Monday, August 29, 2011

Features Reduction part 2: C 5 vs PCA - Road Map

In the last post I showed how reduce the complexity (dimension) of the problem through PCA algorithm.
I mentioned that PCA works well under the condition that the data set has homogenous density.
Are we in this scenario?
I analyzed our data set to verify how the points are distributed; to do that I used the first three components suggested by PCA for the classes having TOPICS = "GOLD" and "GRAIN".
To highlight better the density I soiled the 3D coordinates with a weak gaussian noise just to avoid the presence of coincident points. Here you are the results:
In green "GRAIN" class, in violet "GOLD" class. Both soiled with weak gaussian noise.
As you can see both the data set are pretty much heterogenous! So the enthusiasm sprung from the higher reduction of PCA is maybe too much optimistic!
A countercheck of this quantitative analysis is provided by the second feature reduction algorithm we are testing: C 5.

A C 5 decision tree is constructed using GainRatio. GainRatio is a measure incorporating entropy. Entropy measures how unordered the data set is. Further details about C.5 are available at Quinlan's website: http://www.rulequest.com
An Extremely interesting book about Entropy application is  the famous "Cover - Thomas":

Elements of Information Theory, 2nd Edition

C 5  is really easy to manage. In the default version you don't need to tune parameters, even if a lot of configurations are available to improve the accuracy. An interesting feature (by my prospective) is the boosting mode. ... but we will discuss about that in the next time...

I wrote a wrapper in Mathematica to:
  •  prepare the configurations files (.name file and .data) ;
  • adapt the data set from LIBSVM format to C5 format;
  • to display the tree output.
Contact me if you desire the notebook.
Let's show the output of C 5 using the default setting:


The Decision Tree returned by C 5
The leaves (depicted with red triangles) represent the class assigned by the algo for this decision path.
A = "GOLD", B= "GRAIN", C= "OIL".
The left members of the node inequalities  represent the feature number.
The above Tree represents  the Decision paths for a data set composed by the Three classes having TOPICS = "GOLD","GRAIN","OIL". 
To build the vector I used the TF DF feature set of the class "GOLD".
(in the next post I gonna explain why I'm building vectors of class X using feature set of the class Y :) ).
As you can see in the graph , only few features have been used: 

  
Notice that C 5 returns different features respect PCA algo! Moreover it suggests us to use only 7 features: it is an amazing complexity reduction!!
I used C 5 just to analyze the important features, but C 5 is itself a classifier! In the below image the classification accuracy for the mentioned classes.
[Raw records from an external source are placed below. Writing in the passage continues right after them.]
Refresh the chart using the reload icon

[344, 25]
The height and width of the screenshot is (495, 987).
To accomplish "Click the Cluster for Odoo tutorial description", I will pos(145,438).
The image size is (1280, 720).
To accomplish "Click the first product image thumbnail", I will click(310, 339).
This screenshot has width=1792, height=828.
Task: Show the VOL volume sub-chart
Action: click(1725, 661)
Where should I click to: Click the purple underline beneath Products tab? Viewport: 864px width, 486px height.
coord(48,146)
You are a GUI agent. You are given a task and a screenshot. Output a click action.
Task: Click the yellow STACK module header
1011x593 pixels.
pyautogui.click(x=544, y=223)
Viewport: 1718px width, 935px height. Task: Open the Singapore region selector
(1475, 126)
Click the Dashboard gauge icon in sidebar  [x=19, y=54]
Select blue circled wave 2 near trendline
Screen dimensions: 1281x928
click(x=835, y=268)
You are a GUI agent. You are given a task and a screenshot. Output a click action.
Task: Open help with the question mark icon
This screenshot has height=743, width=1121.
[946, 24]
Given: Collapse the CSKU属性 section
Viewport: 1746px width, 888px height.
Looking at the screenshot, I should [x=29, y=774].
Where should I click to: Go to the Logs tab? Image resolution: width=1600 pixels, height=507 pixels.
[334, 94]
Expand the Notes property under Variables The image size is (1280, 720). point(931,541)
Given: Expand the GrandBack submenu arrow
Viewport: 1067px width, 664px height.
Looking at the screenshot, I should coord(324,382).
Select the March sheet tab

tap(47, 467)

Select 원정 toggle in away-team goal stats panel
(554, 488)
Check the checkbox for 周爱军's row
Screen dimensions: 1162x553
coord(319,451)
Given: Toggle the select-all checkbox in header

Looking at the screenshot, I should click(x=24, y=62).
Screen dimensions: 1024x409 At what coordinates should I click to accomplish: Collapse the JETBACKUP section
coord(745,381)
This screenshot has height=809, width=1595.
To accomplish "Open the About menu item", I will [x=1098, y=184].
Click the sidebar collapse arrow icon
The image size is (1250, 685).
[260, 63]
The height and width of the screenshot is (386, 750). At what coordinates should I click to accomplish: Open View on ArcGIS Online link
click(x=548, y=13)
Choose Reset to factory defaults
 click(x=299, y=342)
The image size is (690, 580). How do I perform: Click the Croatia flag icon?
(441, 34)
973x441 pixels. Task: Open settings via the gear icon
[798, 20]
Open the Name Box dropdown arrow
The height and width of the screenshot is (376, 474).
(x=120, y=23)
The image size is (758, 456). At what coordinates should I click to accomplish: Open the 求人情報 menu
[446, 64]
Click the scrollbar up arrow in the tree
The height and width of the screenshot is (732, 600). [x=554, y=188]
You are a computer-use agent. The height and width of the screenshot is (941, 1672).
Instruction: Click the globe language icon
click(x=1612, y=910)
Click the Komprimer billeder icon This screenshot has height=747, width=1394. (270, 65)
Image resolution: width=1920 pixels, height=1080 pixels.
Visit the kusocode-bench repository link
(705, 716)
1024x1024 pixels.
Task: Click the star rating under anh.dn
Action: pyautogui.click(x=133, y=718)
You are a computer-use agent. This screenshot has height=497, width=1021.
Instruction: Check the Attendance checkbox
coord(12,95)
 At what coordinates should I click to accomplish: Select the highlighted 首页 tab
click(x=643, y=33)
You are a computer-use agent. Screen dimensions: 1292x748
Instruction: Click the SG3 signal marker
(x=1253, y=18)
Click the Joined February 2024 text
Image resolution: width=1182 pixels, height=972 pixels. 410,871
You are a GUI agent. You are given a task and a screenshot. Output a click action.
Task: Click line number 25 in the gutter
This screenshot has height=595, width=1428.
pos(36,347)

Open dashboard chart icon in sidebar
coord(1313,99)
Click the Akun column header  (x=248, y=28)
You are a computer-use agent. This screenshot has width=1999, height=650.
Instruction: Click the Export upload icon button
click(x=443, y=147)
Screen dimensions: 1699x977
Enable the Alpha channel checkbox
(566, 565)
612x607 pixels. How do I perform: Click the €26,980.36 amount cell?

So C 5 gives us a set of rules to classify documents belonging to three different classes (the rules are depicted by the tree paths from the "start" node to each leaf) with an overall error rate less than 15%.
Is it a good result? Apparently yes, but ...if you have a look to the class "GRAIN" (B) the results are not so brilliant!!.
Don't worry we will see how to improve dramatically these accuracy.
At this point we have discussed about many algorithms, techniques and data set.
So where we are, and where we gonna go?
Auto classification Road Map


Guys, Stay Tuned.
cristian

Wednesday, August 17, 2011

Build the vectors and Feature Reduction

Part I: building the vectors
In the former post we have created a features set for the class GOLD, now we show how use this features set to build the vectors to feed the svm.
The Features set is the fingerprint that characterizes the document class.
To build the vectors, you have to follow the same parsing and filtering process used to extract the features.
As described in the previous post,  from the original file, you have to follow the below steps:
  • Split the words of the file;
  • Remove the words having Length <= 2;
  • Remove the stopWords
  • Take the "root" of the word (e.g. Large from Larger)
On the filtered file just obtained, you can build every sort of statistic to associate to each word of the filtered file a score.
For our purpose the simple frequency could be enough.
 The last step is to associate to each word of the filtered file the score just calculated with the score associated to each word of the features set.
This step is illustrated in the below illustration:
"FT score" stands for Feature set score, < . , . > stands for a linear operator.
Notice that a vector assumes 0 value when the filtered file doesn't contain occurrences for the specific feature.
The grey box is the final Real Number vector. 
As you can see the vector has the same dimension of the Feature Set, in this case (built using TF-DF) it has dimension equal closed to 1000.
In a enterprise environment it could be a bottleneck in terms of computational capabilities, this due to the strict relation between vector dimension and time complexity to classify.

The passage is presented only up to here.